What's New on MongoDB 4.0
The transaction functionality introduced by MongoDB 4.0 supports multi-document ACID features such as transaction operations using the mongo shell
.
> s = db.getMongo().startSession()
session { "id" : UUID("3bf55e90-5e88-44aa-a59e-a30f777f1d89") }
> s.startTransaction()
> db.coll01.insert({x: 1, y: 1})
WriteResult({ "nInserted" : 1 })
> db.coll02.insert({x: 1, y: 1})
WriteResult({ "nInserted" : 1 })
> s.commitTransaction() (or s.abortTransaction() rollback transaction)
Other language drivers that support MongoDB 4.0 also encapsulate transaction-related APIs. To do this, users need to create a Session
, then open and commit the transaction on the Session
. For example:
Python Version
with client.start_session() as s:
s.start_transaction()
collection_one.insert_one(doc_one, session=s)

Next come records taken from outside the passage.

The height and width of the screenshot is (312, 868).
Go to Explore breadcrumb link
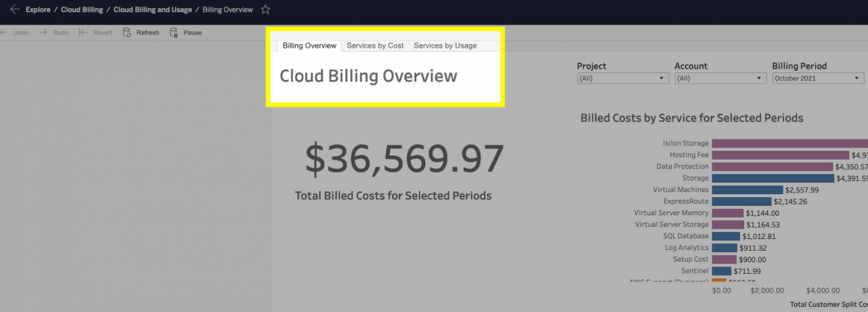38,10
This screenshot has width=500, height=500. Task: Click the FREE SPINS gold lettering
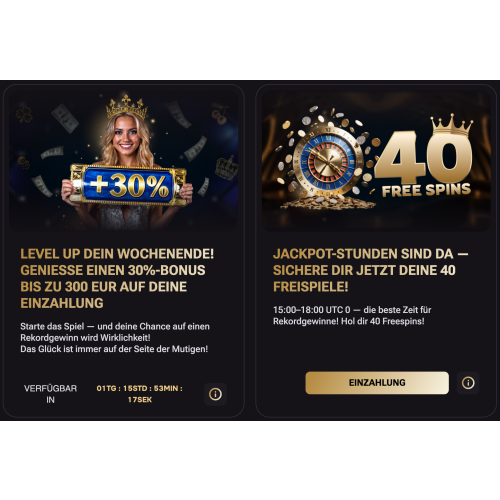426,190
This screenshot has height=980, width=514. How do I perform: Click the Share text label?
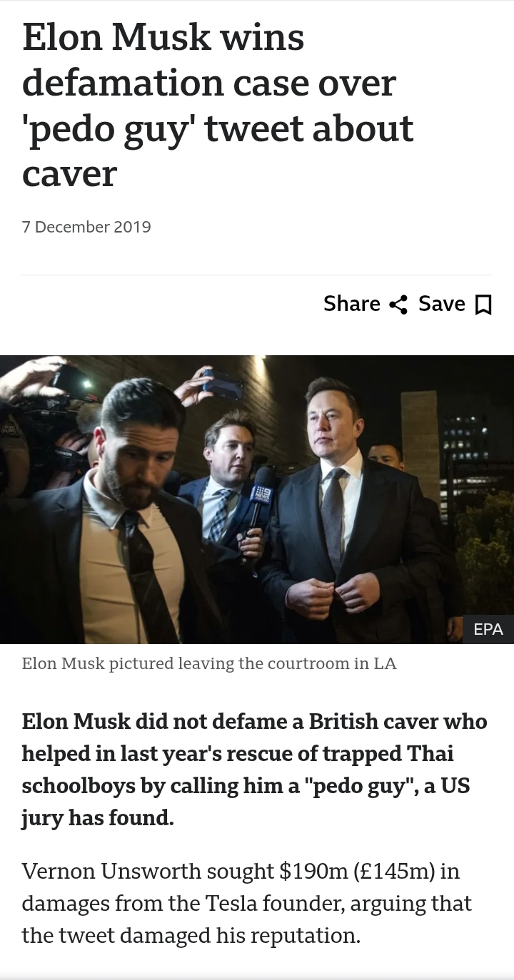tap(351, 304)
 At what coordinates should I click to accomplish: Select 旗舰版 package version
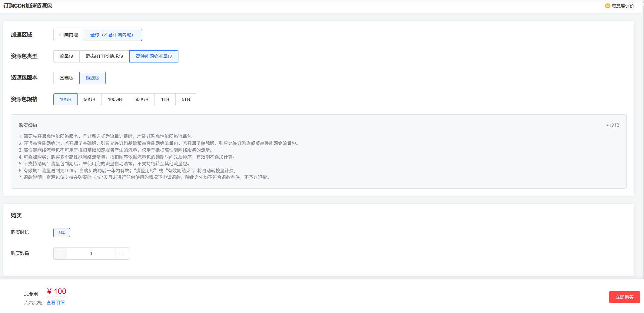coord(92,78)
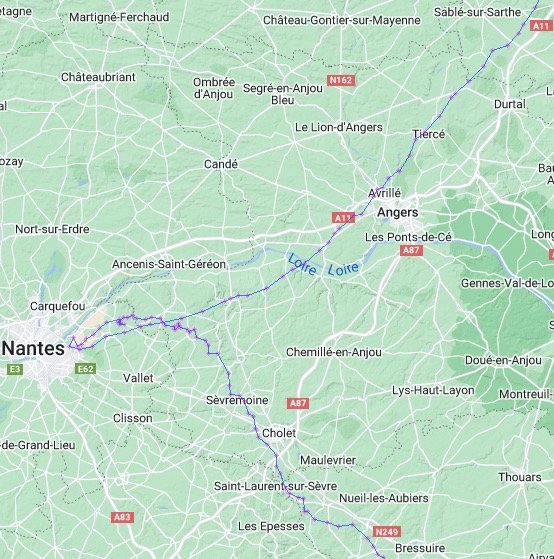Select the Châteaubriant label on the map
The width and height of the screenshot is (554, 559).
98,77
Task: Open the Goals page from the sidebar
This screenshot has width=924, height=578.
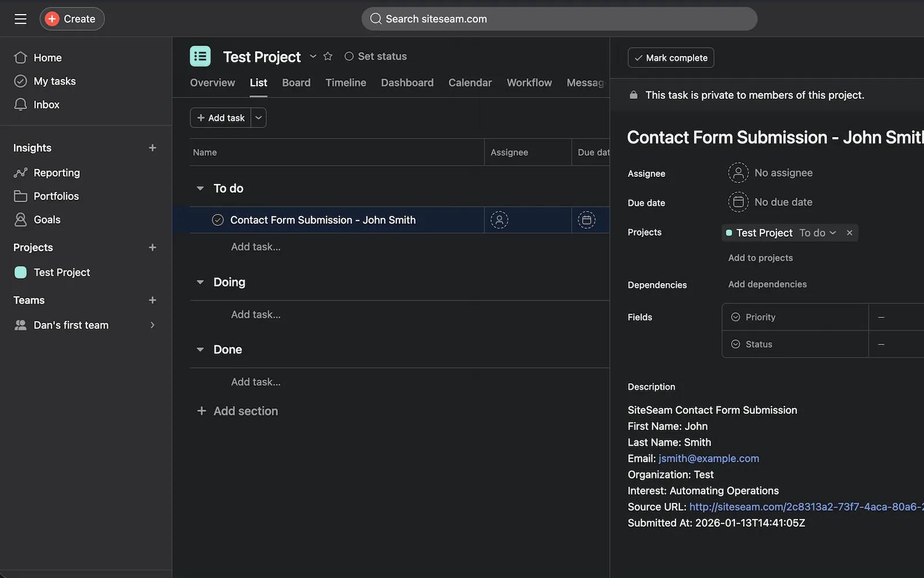Action: pyautogui.click(x=46, y=220)
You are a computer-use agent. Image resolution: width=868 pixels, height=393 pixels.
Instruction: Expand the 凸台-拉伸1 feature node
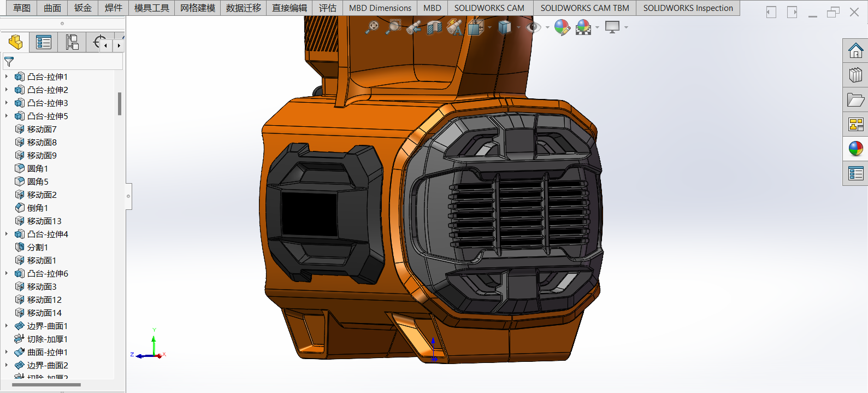tap(7, 77)
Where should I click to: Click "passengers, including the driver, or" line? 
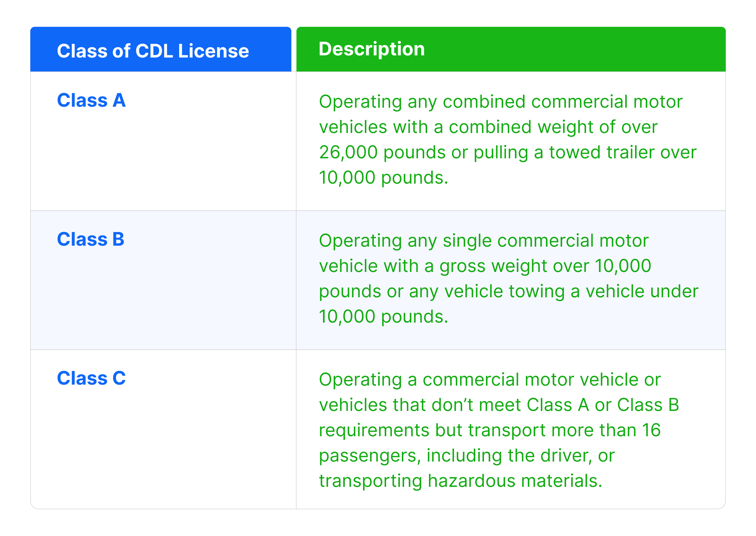pyautogui.click(x=466, y=456)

collection_two.insert_one(doc_two, session=s)
s.commit_transaction()
Java Version
try (ClientSession clientSession = client.startSession()) {
clientSession.startTransaction();
collection.insertOne(clientSession, docOne);
collection.insertOne(clientSession, docTwo);
clientSession.commitTransaction();
}
Session
Session
is a concept introduced in MongoDB 3.6. This feature is mainly used to achieve multi-document transactions. Session
is essentially a "context."
In previous versions, MongoDB only managed the context of a single operation. The mongod
service process received a request, created a context for the request (corresponding to OperationContext
in the source), and then used the context throughout the request. The content of the context includes request time consumption statistics, lock resources occupied by the request, storage snapshots used by the request, etc.
With Session
, you can have multiple requests share a single context, and multiple requests can be correlated to support multi-document transactions.
Each Session
contains a unique identifier lsid. In version 4.0, each request of the user can specify additional extension fields, including:
- lsid: The ID of the session where the request is located, also known as the logic session id.

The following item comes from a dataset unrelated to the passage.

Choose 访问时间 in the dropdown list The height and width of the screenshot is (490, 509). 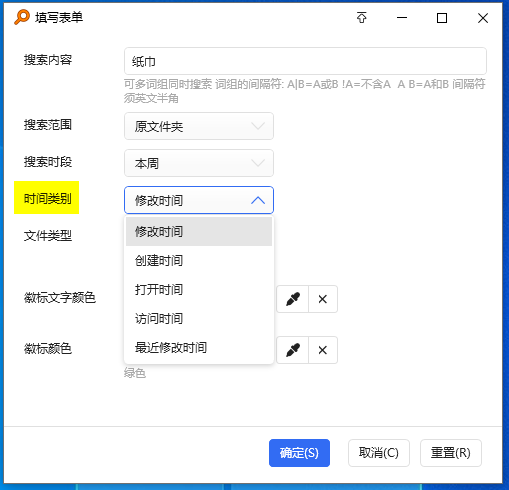[x=199, y=318]

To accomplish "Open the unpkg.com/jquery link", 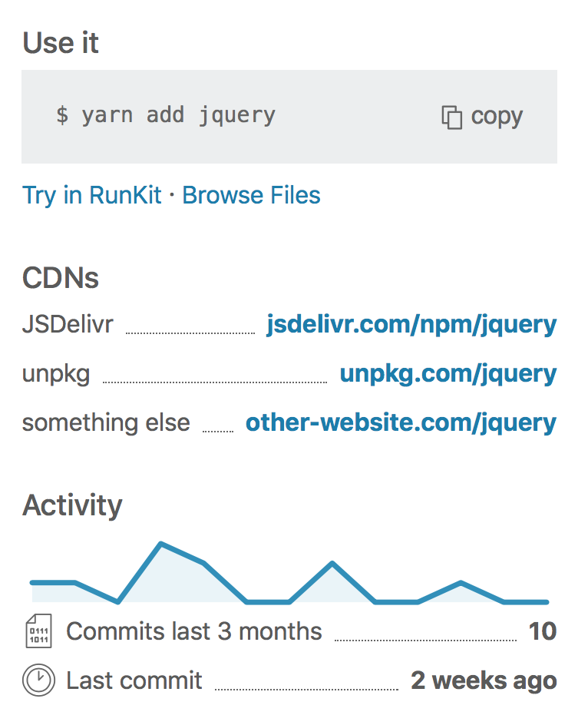I will tap(448, 373).
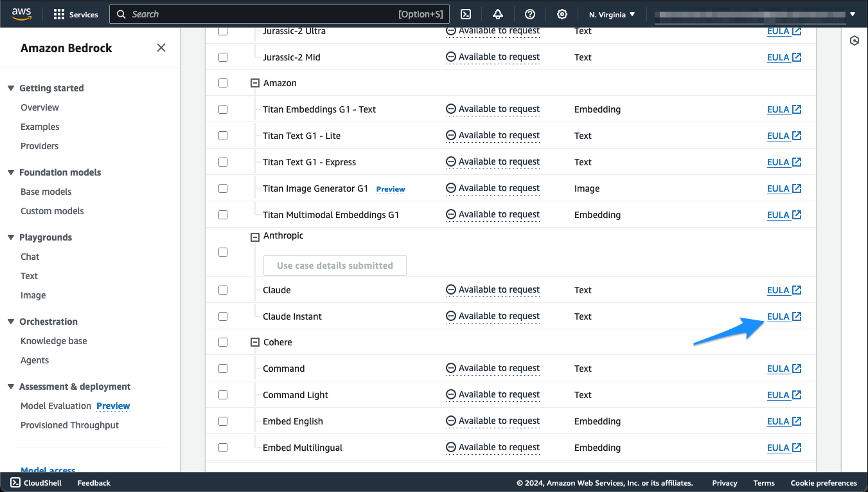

- txnNmuber: The transaction number corresponding to the request, which must be monotonically incremented within a Session.

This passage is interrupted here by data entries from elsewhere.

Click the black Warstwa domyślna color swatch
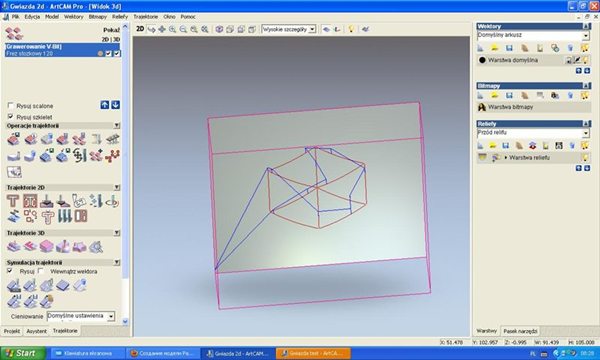 pyautogui.click(x=482, y=60)
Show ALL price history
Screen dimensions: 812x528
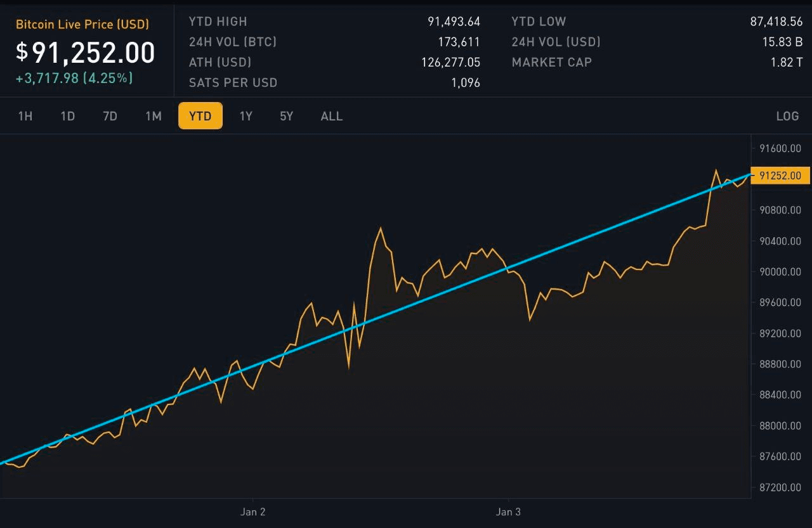tap(332, 116)
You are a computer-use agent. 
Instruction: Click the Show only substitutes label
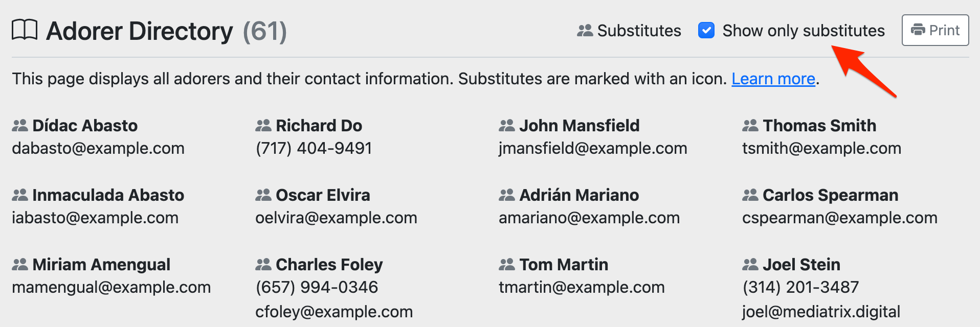803,31
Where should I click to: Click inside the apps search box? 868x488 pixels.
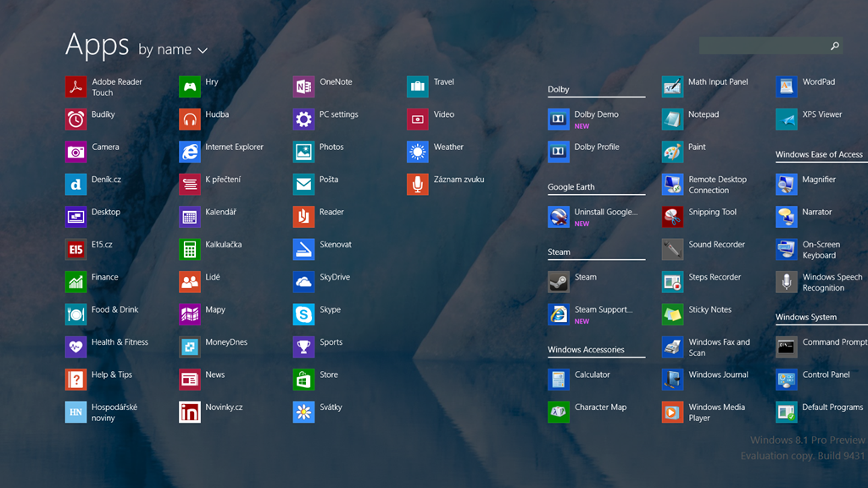coord(763,47)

- stmtIds: It corresponds the ID to each operation in the request (in the case of insert, an insert command can insert multiple documents).
In fact, when users use transactions, they do not need to understand these details because they will be automatically handled by MongoDB Driver. The Driver will allocate the lsid when creating Session
. Then the Driver will automatically add lsids to all subsequent operations in this Session
. For a transaction operation, the txnNumber will automatically added.
It is worth mentioning that the lsid of the Session
can be allocated by the server by calling startSession
command, or by the client, so that the network overhead is saved. For the transaction identifier, MongoDB does not provide a separate startTransaction
command, txnNumber is directly assigned by the Driver. The Driver only needs to guarantee that within a Session, txnNumber is incremented. When the server receives a new transaction request, it will start a new transaction actively.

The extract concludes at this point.